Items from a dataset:
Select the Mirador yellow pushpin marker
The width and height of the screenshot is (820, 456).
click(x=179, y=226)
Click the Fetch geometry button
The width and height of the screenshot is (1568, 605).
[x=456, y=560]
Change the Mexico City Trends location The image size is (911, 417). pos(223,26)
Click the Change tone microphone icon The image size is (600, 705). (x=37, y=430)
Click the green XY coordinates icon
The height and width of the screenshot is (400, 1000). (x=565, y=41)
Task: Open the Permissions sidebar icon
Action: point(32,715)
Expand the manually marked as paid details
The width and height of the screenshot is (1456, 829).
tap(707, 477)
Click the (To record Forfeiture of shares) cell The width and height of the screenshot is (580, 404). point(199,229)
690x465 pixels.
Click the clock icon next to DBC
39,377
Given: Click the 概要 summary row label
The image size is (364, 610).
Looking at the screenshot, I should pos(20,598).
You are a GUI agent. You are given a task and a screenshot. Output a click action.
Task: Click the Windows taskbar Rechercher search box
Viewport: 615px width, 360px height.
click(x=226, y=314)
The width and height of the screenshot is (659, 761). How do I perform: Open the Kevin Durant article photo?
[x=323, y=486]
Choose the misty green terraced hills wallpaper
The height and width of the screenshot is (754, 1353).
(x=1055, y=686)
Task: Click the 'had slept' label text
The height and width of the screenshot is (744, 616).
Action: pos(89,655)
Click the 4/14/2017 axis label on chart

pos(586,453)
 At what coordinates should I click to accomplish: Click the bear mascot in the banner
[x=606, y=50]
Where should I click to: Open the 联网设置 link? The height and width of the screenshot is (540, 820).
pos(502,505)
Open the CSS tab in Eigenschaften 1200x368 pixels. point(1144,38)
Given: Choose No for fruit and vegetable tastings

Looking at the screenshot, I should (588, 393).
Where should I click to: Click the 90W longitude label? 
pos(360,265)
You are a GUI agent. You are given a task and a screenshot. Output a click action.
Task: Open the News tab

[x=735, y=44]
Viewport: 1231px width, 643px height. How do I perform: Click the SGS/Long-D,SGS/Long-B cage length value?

• [Work task] Check the lines above and copy each one that includes "pixels".

• [Exercise result]
690x465 pixels.
Open the CSS tab in Eigenschaften 1200x368 pixels. point(1144,38)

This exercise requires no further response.